> _PROBLEM TO WORK ON_
Are you able to quote each entry exactly as written?

BEGIN EXTRACTED RECORDS

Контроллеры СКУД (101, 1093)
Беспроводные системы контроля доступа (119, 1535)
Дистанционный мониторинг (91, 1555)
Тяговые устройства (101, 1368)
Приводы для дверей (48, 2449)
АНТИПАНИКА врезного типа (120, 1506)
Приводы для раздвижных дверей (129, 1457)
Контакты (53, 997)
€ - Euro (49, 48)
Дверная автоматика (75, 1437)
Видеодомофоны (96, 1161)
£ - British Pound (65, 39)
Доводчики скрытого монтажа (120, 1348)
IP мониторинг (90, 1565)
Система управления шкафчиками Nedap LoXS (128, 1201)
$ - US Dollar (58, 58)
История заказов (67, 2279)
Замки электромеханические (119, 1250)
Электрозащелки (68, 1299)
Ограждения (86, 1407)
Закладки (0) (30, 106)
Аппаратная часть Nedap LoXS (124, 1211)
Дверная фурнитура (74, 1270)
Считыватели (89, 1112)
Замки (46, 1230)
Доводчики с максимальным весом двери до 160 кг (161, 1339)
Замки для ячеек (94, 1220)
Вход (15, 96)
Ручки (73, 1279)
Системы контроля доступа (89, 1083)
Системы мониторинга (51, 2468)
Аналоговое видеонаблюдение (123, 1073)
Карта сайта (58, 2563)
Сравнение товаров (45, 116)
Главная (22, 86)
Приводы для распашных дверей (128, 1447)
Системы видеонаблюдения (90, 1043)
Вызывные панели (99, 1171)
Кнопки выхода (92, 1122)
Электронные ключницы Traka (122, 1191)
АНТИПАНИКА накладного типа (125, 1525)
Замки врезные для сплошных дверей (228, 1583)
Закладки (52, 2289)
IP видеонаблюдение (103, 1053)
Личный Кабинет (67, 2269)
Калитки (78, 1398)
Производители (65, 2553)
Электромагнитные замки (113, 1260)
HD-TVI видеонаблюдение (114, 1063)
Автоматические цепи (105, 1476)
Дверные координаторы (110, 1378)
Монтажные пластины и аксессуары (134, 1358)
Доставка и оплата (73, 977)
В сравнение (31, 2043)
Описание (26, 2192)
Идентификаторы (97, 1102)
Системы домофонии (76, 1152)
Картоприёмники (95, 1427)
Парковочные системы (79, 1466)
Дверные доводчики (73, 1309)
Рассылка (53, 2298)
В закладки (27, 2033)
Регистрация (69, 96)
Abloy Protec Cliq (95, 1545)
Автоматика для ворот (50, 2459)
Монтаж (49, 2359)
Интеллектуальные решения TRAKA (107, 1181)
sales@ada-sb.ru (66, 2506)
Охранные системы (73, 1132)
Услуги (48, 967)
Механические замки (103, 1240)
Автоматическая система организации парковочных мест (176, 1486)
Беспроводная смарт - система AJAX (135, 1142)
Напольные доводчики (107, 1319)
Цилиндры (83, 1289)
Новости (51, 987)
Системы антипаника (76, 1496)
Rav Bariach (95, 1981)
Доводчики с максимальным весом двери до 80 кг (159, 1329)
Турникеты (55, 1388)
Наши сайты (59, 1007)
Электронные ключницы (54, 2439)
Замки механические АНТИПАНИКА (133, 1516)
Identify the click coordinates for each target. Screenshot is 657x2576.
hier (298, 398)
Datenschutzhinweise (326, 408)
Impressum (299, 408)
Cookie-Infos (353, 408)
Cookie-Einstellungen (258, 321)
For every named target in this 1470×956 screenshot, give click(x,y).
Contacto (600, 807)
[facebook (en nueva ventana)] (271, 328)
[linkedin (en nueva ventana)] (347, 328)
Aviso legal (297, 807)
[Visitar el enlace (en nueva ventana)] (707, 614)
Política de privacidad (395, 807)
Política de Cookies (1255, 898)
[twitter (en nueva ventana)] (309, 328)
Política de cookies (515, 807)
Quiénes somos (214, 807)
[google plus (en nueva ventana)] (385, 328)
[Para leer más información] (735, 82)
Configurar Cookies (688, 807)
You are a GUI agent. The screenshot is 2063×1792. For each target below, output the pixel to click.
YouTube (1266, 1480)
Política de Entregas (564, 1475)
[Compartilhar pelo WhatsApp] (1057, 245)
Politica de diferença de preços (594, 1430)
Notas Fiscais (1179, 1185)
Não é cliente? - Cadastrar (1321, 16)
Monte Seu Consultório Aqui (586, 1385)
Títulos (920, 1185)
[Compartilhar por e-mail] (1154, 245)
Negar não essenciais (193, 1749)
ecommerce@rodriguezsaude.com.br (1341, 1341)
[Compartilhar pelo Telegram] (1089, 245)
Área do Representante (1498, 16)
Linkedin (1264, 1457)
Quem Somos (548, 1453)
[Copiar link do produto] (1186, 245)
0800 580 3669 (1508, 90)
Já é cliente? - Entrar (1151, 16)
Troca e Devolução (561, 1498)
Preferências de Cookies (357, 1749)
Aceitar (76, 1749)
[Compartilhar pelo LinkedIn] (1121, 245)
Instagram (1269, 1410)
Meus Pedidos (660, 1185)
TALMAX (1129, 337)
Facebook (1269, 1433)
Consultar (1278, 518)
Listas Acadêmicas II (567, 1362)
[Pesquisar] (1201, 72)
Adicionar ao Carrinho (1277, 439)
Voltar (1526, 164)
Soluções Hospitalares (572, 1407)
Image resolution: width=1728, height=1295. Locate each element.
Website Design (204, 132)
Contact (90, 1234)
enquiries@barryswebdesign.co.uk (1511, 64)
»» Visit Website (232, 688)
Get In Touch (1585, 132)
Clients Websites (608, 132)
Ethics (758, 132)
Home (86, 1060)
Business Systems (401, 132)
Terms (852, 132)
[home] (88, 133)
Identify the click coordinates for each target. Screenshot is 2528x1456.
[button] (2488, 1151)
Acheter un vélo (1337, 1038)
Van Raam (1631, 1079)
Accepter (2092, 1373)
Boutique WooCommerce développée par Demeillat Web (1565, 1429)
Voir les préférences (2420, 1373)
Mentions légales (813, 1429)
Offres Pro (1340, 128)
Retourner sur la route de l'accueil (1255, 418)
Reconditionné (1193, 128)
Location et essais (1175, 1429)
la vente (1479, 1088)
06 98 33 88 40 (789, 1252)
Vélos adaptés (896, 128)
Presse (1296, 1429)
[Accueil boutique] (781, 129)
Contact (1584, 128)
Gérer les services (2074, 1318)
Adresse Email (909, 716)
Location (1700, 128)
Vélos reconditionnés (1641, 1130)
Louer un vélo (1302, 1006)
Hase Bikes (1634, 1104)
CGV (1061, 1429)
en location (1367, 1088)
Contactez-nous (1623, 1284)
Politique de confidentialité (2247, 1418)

END EXTRACTED RECORDS

> _YOUR SOLUTION_
Контроллеры СКУД (101, 1093)
Беспроводные системы контроля доступа (119, 1535)
Дистанционный мониторинг (91, 1555)
Тяговые устройства (101, 1368)
Приводы для дверей (48, 2449)
АНТИПАНИКА врезного типа (120, 1506)
Приводы для раздвижных дверей (129, 1457)
Контакты (53, 997)
€ - Euro (49, 48)
Дверная автоматика (75, 1437)
Видеодомофоны (96, 1161)
£ - British Pound (65, 39)
Доводчики скрытого монтажа (120, 1348)
IP мониторинг (90, 1565)
Система управления шкафчиками Nedap LoXS (128, 1201)
$ - US Dollar (58, 58)
История заказов (67, 2279)
Замки электромеханические (119, 1250)
Электрозащелки (68, 1299)
Ограждения (86, 1407)
Закладки (0) (30, 106)
Аппаратная часть Nedap LoXS (124, 1211)
Дверная фурнитура (74, 1270)
Считыватели (89, 1112)
Замки (46, 1230)
Доводчики с максимальным весом двери до 160 кг (161, 1339)
Замки для ячеек (94, 1220)
Вход (15, 96)
Ручки (73, 1279)
Системы контроля доступа (89, 1083)
Системы мониторинга (51, 2468)
Аналоговое видеонаблюдение (123, 1073)
Карта сайта (58, 2563)
Сравнение товаров (45, 116)
Главная (22, 86)
Приводы для распашных дверей (128, 1447)
Системы видеонаблюдения (90, 1043)
Вызывные панели (99, 1171)
Кнопки выхода (92, 1122)
Электронные ключницы Traka (122, 1191)
АНТИПАНИКА накладного типа (125, 1525)
Замки врезные для сплошных дверей (228, 1583)
Закладки (52, 2289)
IP видеонаблюдение (103, 1053)
Личный Кабинет (67, 2269)
Калитки (78, 1398)
Производители (65, 2553)
Электромагнитные замки (113, 1260)
HD-TVI видеонаблюдение (114, 1063)
Автоматические цепи (105, 1476)
Дверные координаторы (110, 1378)
Монтажные пластины и аксессуары (134, 1358)
Доставка и оплата (73, 977)
В сравнение (31, 2043)
Описание (26, 2192)
Идентификаторы (97, 1102)
Системы домофонии (76, 1152)
Картоприёмники (95, 1427)
Парковочные системы (79, 1466)
Дверные доводчики (73, 1309)
Рассылка (53, 2298)
В закладки (27, 2033)
Регистрация (69, 96)
Abloy Protec Cliq (95, 1545)
Автоматика для ворот (50, 2459)
Монтаж (49, 2359)
Интеллектуальные решения TRAKA (107, 1181)
sales@ada-sb.ru (66, 2506)
Охранные системы (73, 1132)
Услуги (48, 967)
Механические замки (103, 1240)
Автоматическая система организации парковочных мест (176, 1486)
Беспроводная смарт - система AJAX (135, 1142)
Напольные доводчики (107, 1319)
Цилиндры (83, 1289)
Новости (51, 987)
Системы антипаника (76, 1496)
Rav Bariach (95, 1981)
Доводчики с максимальным весом двери до 80 кг (159, 1329)
Турникеты (55, 1388)
Наши сайты (59, 1007)
Электронные ключницы (54, 2439)
Замки механические АНТИПАНИКА (133, 1516)
Identify the click coordinates for each target. Screenshot is 657x2576.
hier (298, 398)
Datenschutzhinweise (326, 408)
Impressum (299, 408)
Cookie-Infos (353, 408)
Cookie-Einstellungen (258, 321)
For every named target in this 1470×956 screenshot, give click(x,y).
Contacto (600, 807)
[facebook (en nueva ventana)] (271, 328)
[linkedin (en nueva ventana)] (347, 328)
Aviso legal (297, 807)
[Visitar el enlace (en nueva ventana)] (707, 614)
Política de privacidad (395, 807)
Política de Cookies (1255, 898)
[twitter (en nueva ventana)] (309, 328)
Política de cookies (515, 807)
Quiénes somos (214, 807)
[google plus (en nueva ventana)] (385, 328)
[Para leer más información] (735, 82)
Configurar Cookies (688, 807)
You are a GUI agent. The screenshot is 2063×1792. For each target below, output the pixel to click.
YouTube (1266, 1480)
Política de Entregas (564, 1475)
[Compartilhar pelo WhatsApp] (1057, 245)
Politica de diferença de preços (594, 1430)
Notas Fiscais (1179, 1185)
Não é cliente? - Cadastrar (1321, 16)
Monte Seu Consultório Aqui (586, 1385)
Títulos (920, 1185)
[Compartilhar por e-mail] (1154, 245)
Negar não essenciais (193, 1749)
ecommerce@rodriguezsaude.com.br (1341, 1341)
[Compartilhar pelo Telegram] (1089, 245)
Área do Representante (1498, 16)
Linkedin (1264, 1457)
Quem Somos (548, 1453)
[Copiar link do produto] (1186, 245)
0800 580 3669 (1508, 90)
Já é cliente? - Entrar (1151, 16)
Troca e Devolução (561, 1498)
Preferências de Cookies (357, 1749)
Aceitar (76, 1749)
[Compartilhar pelo LinkedIn] (1121, 245)
Instagram (1269, 1410)
Meus Pedidos (660, 1185)
TALMAX (1129, 337)
Facebook (1269, 1433)
Consultar (1278, 518)
Listas Acadêmicas II (567, 1362)
[Pesquisar] (1201, 72)
Adicionar ao Carrinho (1277, 439)
Voltar (1526, 164)
Soluções Hospitalares (572, 1407)
Image resolution: width=1728, height=1295. Locate each element.
Website Design (204, 132)
Contact (90, 1234)
enquiries@barryswebdesign.co.uk (1511, 64)
»» Visit Website (232, 688)
Get In Touch (1585, 132)
Clients Websites (608, 132)
Ethics (758, 132)
Home (86, 1060)
Business Systems (401, 132)
Terms (852, 132)
[home] (88, 133)
Identify the click coordinates for each target. Screenshot is 2528x1456.
[button] (2488, 1151)
Acheter un vélo (1337, 1038)
Van Raam (1631, 1079)
Accepter (2092, 1373)
Boutique WooCommerce développée par Demeillat Web (1565, 1429)
Voir les préférences (2420, 1373)
Mentions légales (813, 1429)
Offres Pro (1340, 128)
Retourner sur la route de l'accueil (1255, 418)
Reconditionné (1193, 128)
Location et essais (1175, 1429)
la vente (1479, 1088)
06 98 33 88 40 (789, 1252)
Vélos adaptés (896, 128)
Presse (1296, 1429)
[Accueil boutique] (781, 129)
Contact (1584, 128)
Gérer les services (2074, 1318)
Adresse Email (909, 716)
Location (1700, 128)
Vélos reconditionnés (1641, 1130)
Louer un vélo (1302, 1006)
Hase Bikes (1634, 1104)
CGV (1061, 1429)
en location (1367, 1088)
Contactez-nous (1623, 1284)
Politique de confidentialité (2247, 1418)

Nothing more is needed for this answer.